Her verdict on the meal cooked by "expert on foraged foods", Arthur Boyt: "Our deer-in-vinegar casserole was strangely gamey and not to my taste, but squirrel legs I could get on with."
Meanwhile, those who've safely pre-ordered their turkey could try an alternative approach tasted by the Daily Star's Robin Cottle at an east London curryhouse. The jalfrezi recipe consists of shredded turkey, mixed peppers, shallots, garlic and chilli, while the restaurant also offers curried Brussels sprouts and parsnips, he says.
What the commentators say
Return to Helmand
There is much analysis of the deployment of British military personnel to Afghanistan's Helmand province, where government forces are trying to repel Taliban fighters from the town of Sangin. According to the Daily Mirror, Special Boat Service commandos are helping to direct aerial action.
The Telegraph's Colin Freeman recalls that it was "thanks to air power backup that Western troops nearly always had the upper hand in ground battles in southern Afghanistan" during 13 years of conflict from 2001. "So it is hardly surprising that the ramshackle Afghan National Army, with little in the way of air assets and only basic ground weaponry, is struggling to hold its own," he adds.
Those forces blame their own government for the chaos, according to Independent defence editor Kim Sengupta. "In his first visit to Pakistan the new president [Ashraf Ghani] broke protocol by visiting the hierarchy of the Pakistani army and the secret police, ISI, instead of the elected government.
"Reaching out to the Pakistani military and sidelining his own defence chiefs was supposed to bring the Taliban to the negotiating table and end the violence. Neither has happened," he writes.

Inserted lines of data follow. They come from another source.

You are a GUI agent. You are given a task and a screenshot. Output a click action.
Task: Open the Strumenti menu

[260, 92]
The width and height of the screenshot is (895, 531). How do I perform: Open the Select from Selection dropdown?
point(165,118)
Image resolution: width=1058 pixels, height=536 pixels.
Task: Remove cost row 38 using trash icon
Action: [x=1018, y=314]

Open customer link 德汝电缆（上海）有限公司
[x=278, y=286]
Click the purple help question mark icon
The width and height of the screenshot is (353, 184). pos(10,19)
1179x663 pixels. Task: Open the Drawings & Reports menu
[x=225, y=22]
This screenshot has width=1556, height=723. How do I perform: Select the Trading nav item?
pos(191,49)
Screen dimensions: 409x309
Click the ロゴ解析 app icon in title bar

The Sun urges the British government to step up its action, with use of drones. "The enormous sacrifices made by our troops, not to mention the billions of pounds spent, cannot be allowed to count for nothing... This is no time for squeamishness or doubt. It is a time for us to deal with the Taliban for a second time."
However, Richard Pendlebury, who was reporting from the front line five years ago, disagrees. He recalls in the Daily Mail the "ignominious withdrawal" of British troops from the area after 106 personnel had died, and the subsequent high-casualty US offensive before their troops handed power to Afghan forces.
"My view is that we can do no more for Sangin," he writes. "It is an Afghan problem. Our special forces have been drawn into what is a symbolic battle to save some face after so much British blood was spilt."
In the Guardian, Simon Tisdall sees no clear solution, with the US unable to "escape or escalate" for fear of leaving a power vacuum. Such a situation could quickly see civil war involving government forces, the Taliban, a growing network of Islamic State extremists, forces of feudal chieftains, al-Qaeda, freelance Sunni mafiosi and Tajik militias, he adds.